Bratton's basic crime fighting philosophy is control the behavior of criminals and flood hotspots, the places where most of the violent crimes takes place, with officers.
As police commissioner in New York City, the hotspots were the drug marketplaces where most of the shootings occurred. He re-assigned hundreds patrol officers to the narcotics unit. Drug related homicides dropped more than 90 percent.
"You reduce it by effectively controlling illegal behavior to such an extent that you change the behavior, you effectively reduce the amount of crime and you reduce the number of people who are committing crimes," Bratton said.
One of Bratton's crime fighting tools is the controversial "stop and frisk" -- a tactic that's fueled anger among many Oakland residents afraid it will result in racial profiling.
In New York during Bratton's tenure, there were 700,000 stop and frisk incidents a year. Bratton says it's an effective tool and blames the controversy on police departments that have been using the practice inappropriately.
"The constitutional tools that you've been given to work with, you always have to use them legally, constitutionally, you have to use them compassionately, you're dealing with human beings," Bratton said.
A centerpiece of Bratton's strategies will be CompStat, the computer crime tracking system he helped develop.
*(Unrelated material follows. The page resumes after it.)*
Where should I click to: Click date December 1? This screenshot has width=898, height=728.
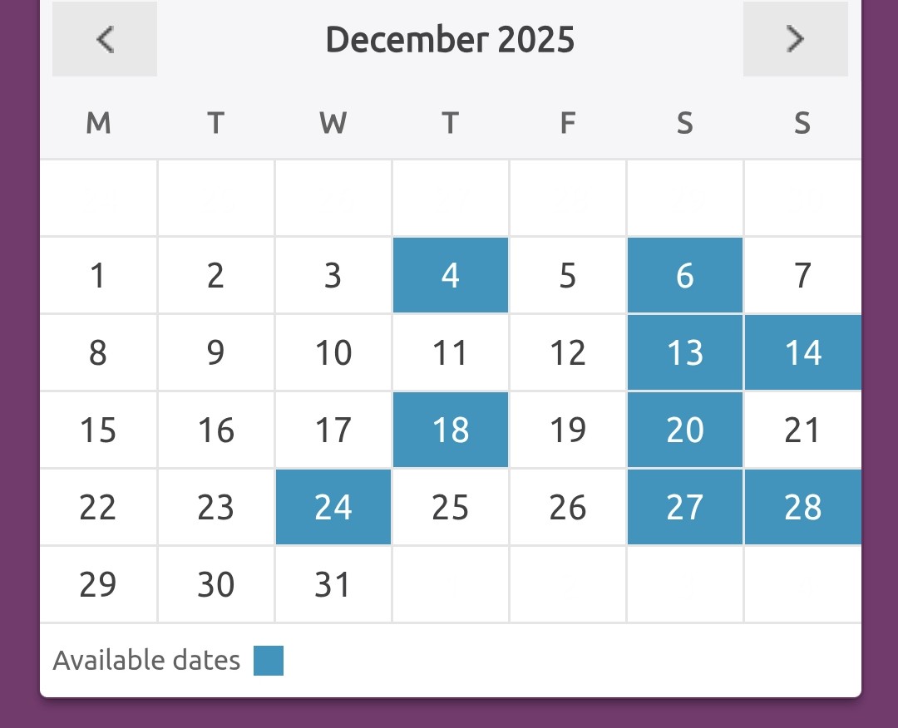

CompStat enables police brass to track in real time the frequency of crimes and how effectively its patrol stations are handling them. The tracking system allows the command staff to quickly mobilize forces to a hotspot and snuff it out before it escalates.
"Focusing accountability on the captain in charge of each area as to what's going on in his or her area of responsibility; I think that's an essential part of effective policing," Bratton said.
Oakland adopted CompStat a while back but Bratton wants the department to do more with it, like New York and Los Angeles have. He hopes to start as soon as his contract is finalized.